Your assignment: For each line below, print it again exactly as shown.

[Collected data entries]
※
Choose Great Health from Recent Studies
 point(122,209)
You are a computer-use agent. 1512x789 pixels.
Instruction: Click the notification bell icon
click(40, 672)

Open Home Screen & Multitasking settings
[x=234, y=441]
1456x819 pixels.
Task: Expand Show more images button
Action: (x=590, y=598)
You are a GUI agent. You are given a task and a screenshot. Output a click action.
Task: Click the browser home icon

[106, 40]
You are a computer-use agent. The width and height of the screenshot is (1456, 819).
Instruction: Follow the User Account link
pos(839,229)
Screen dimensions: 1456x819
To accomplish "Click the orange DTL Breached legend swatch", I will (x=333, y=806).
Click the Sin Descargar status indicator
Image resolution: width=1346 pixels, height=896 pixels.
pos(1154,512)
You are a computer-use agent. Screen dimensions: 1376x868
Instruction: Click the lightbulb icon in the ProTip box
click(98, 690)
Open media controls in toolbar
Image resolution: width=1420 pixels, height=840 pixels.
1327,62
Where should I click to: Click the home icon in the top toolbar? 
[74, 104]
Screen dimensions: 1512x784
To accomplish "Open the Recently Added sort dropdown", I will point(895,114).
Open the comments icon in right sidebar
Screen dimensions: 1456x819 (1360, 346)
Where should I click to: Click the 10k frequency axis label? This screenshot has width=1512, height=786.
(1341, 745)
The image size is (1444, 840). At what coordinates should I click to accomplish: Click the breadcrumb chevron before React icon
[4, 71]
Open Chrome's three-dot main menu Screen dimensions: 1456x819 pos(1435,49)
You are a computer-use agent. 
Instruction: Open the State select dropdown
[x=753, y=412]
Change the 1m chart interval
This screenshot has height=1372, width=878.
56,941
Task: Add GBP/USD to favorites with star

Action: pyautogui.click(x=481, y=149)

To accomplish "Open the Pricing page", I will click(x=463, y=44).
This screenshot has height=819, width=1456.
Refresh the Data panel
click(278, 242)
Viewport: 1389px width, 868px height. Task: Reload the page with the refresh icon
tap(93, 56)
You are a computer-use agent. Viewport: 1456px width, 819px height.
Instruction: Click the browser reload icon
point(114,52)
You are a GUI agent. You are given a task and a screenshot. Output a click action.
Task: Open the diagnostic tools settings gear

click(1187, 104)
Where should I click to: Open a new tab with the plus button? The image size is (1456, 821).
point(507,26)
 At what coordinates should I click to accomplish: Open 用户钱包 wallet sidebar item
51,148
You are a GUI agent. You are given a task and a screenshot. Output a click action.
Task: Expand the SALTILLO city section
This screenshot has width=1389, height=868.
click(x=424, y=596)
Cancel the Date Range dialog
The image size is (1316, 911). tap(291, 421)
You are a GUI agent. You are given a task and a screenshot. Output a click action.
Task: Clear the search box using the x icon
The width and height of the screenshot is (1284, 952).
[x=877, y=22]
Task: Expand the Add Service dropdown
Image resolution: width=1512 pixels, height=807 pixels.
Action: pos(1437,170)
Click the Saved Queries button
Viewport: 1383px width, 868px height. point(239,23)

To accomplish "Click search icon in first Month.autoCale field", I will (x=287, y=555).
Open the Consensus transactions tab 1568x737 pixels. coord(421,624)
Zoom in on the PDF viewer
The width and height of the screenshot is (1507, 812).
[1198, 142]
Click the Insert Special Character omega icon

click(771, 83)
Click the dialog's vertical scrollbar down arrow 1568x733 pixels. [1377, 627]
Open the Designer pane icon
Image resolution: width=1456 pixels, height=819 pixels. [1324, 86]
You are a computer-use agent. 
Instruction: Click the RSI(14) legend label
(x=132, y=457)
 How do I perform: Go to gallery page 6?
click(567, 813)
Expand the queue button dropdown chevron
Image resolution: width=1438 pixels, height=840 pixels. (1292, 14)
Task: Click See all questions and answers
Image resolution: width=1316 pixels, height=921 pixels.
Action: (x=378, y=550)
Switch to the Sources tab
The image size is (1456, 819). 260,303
※
Written answer:
Choose Great Health from Recent Studies
 point(122,209)
You are a computer-use agent. 1512x789 pixels.
Instruction: Click the notification bell icon
click(40, 672)

Open Home Screen & Multitasking settings
[x=234, y=441]
1456x819 pixels.
Task: Expand Show more images button
Action: (x=590, y=598)
You are a GUI agent. You are given a task and a screenshot. Output a click action.
Task: Click the browser home icon

[106, 40]
You are a computer-use agent. The width and height of the screenshot is (1456, 819).
Instruction: Follow the User Account link
pos(839,229)
Screen dimensions: 1456x819
To accomplish "Click the orange DTL Breached legend swatch", I will (x=333, y=806).
Click the Sin Descargar status indicator
Image resolution: width=1346 pixels, height=896 pixels.
pos(1154,512)
You are a computer-use agent. Screen dimensions: 1376x868
Instruction: Click the lightbulb icon in the ProTip box
click(98, 690)
Open media controls in toolbar
Image resolution: width=1420 pixels, height=840 pixels.
1327,62
Where should I click to: Click the home icon in the top toolbar? 
[74, 104]
Screen dimensions: 1512x784
To accomplish "Open the Recently Added sort dropdown", I will point(895,114).
Open the comments icon in right sidebar
Screen dimensions: 1456x819 (1360, 346)
Where should I click to: Click the 10k frequency axis label? This screenshot has width=1512, height=786.
(1341, 745)
The image size is (1444, 840). At what coordinates should I click to accomplish: Click the breadcrumb chevron before React icon
[4, 71]
Open Chrome's three-dot main menu Screen dimensions: 1456x819 pos(1435,49)
You are a computer-use agent. 
Instruction: Open the State select dropdown
[x=753, y=412]
Change the 1m chart interval
This screenshot has height=1372, width=878.
56,941
Task: Add GBP/USD to favorites with star

Action: pyautogui.click(x=481, y=149)

To accomplish "Open the Pricing page", I will click(x=463, y=44).
This screenshot has height=819, width=1456.
Refresh the Data panel
click(278, 242)
Viewport: 1389px width, 868px height. Task: Reload the page with the refresh icon
tap(93, 56)
You are a computer-use agent. Viewport: 1456px width, 819px height.
Instruction: Click the browser reload icon
point(114,52)
You are a GUI agent. You are given a task and a screenshot. Output a click action.
Task: Open the diagnostic tools settings gear

click(1187, 104)
Where should I click to: Open a new tab with the plus button? The image size is (1456, 821).
point(507,26)
 At what coordinates should I click to accomplish: Open 用户钱包 wallet sidebar item
51,148
You are a GUI agent. You are given a task and a screenshot. Output a click action.
Task: Expand the SALTILLO city section
This screenshot has width=1389, height=868.
click(x=424, y=596)
Cancel the Date Range dialog
The image size is (1316, 911). tap(291, 421)
You are a GUI agent. You are given a task and a screenshot. Output a click action.
Task: Clear the search box using the x icon
The width and height of the screenshot is (1284, 952).
[x=877, y=22]
Task: Expand the Add Service dropdown
Image resolution: width=1512 pixels, height=807 pixels.
Action: pos(1437,170)
Click the Saved Queries button
Viewport: 1383px width, 868px height. point(239,23)

To accomplish "Click search icon in first Month.autoCale field", I will (x=287, y=555).
Open the Consensus transactions tab 1568x737 pixels. coord(421,624)
Zoom in on the PDF viewer
The width and height of the screenshot is (1507, 812).
[1198, 142]
Click the Insert Special Character omega icon

click(771, 83)
Click the dialog's vertical scrollbar down arrow 1568x733 pixels. [1377, 627]
Open the Designer pane icon
Image resolution: width=1456 pixels, height=819 pixels. [1324, 86]
You are a computer-use agent. 
Instruction: Click the RSI(14) legend label
(x=132, y=457)
 How do I perform: Go to gallery page 6?
click(567, 813)
Expand the queue button dropdown chevron
Image resolution: width=1438 pixels, height=840 pixels. (1292, 14)
Task: Click See all questions and answers
Image resolution: width=1316 pixels, height=921 pixels.
Action: (x=378, y=550)
Switch to the Sources tab
The image size is (1456, 819). 260,303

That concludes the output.